All dies hat eine positive und eine negative Seite. Positiv daran ist, dass der seit Jahrzehnten geträumte Traum der Vollbeschäftigung Realität wird. Arbeitnehmer werden sich ihre Tätigkeit aussuchen können; Arbeitgeber werden zunehmend attraktive Konditionen bieten müssen, um überhaupt noch jemanden zu finden. Die Zeit der prekären Jobs, der schlecht bezahlten Schinderei und der befristeten Verträge, wird bald zu Ende gehen. Die Verhältnisse werden an die sechziger Jahre des letzten Jahrhunderts erinnern, als die Integration von Arbeitskräften mühelos gelang und es gar keiner großen staatlichen Arbeitsmarktpolitik bedurfte.

Die negative Kehrseite heißt allerdings: zu wenig Fachkräfte für die erforderliche Digitalisierung und den industriellen Strukturwandel zu klimafreundlichen Produkten und Prozessen; eine Wachstumsschwäche, wenn das Tempo des technischen Fortschritts nicht ausreicht, die Lücke an Arbeitskräften durch Investitionen und Zuwanderung sowie Forschung und Entwicklung zu schließen; und sogar – die Horrorvision der frühen siebziger Jahre nach dem damaligen industriellen Boom - eine Lohn-Preisspirale, wenn die Geldpolitik dem Lohndruck nachgibt, um den Unternehmen Spielräume zur Kostenüberwälzung zu gewähren.

Also: Gutes und Schlechtes.

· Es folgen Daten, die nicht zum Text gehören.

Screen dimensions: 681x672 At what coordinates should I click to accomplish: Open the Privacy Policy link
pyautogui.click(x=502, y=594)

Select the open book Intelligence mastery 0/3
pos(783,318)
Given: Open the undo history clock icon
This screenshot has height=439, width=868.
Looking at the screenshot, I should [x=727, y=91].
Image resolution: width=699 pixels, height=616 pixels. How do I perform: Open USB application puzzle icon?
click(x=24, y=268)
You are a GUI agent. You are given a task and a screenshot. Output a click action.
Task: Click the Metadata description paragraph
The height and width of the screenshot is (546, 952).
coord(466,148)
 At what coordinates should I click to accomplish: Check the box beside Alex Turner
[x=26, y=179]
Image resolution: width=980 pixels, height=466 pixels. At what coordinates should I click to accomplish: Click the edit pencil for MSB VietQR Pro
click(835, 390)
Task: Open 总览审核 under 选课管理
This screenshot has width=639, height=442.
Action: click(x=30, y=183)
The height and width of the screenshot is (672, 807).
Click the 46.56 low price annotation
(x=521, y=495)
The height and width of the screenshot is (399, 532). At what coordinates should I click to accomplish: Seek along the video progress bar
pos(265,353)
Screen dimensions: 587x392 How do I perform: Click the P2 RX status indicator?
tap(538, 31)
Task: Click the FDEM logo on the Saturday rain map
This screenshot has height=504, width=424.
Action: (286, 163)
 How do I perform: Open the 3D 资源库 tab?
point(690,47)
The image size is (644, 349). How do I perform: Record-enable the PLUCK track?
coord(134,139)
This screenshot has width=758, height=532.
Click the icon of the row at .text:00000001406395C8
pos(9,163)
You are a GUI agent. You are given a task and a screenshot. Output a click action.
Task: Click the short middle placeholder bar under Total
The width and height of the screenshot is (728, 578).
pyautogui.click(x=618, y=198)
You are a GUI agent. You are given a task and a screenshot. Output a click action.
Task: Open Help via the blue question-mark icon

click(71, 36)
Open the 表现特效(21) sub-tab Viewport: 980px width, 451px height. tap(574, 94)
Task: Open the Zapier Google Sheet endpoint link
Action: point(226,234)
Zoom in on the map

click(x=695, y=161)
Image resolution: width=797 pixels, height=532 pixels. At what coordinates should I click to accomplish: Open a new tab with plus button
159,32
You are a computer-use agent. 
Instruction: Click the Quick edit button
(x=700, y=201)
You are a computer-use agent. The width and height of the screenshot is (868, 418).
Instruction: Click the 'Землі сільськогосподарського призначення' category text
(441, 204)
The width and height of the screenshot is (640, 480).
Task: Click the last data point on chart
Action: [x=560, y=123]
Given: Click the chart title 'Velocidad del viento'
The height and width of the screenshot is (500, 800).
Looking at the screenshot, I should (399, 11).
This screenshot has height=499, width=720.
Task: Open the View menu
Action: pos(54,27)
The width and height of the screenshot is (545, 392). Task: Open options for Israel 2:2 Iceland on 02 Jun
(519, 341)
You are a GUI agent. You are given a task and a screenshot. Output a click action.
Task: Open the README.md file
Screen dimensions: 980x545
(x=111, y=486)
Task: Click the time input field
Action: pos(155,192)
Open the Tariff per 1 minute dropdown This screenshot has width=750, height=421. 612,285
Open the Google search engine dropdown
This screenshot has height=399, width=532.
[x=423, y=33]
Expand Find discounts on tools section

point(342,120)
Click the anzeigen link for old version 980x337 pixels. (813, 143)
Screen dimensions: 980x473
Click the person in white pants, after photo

Das sind einerseits große Chancen, andererseits auch gewaltige Risiken. Beides braucht kluge politische Begleitung – nach der bevorstehenden Bundestagswahl, egal wer die künftige Regierung stellt. Es geht um das, was früher „Angebotspolitik“ hieß, also um das Schaffen marktwirtschaftlicher Rahmenbedingungen, die das Wachstum des Produktionspotenzials nicht behindern, sondern fördern.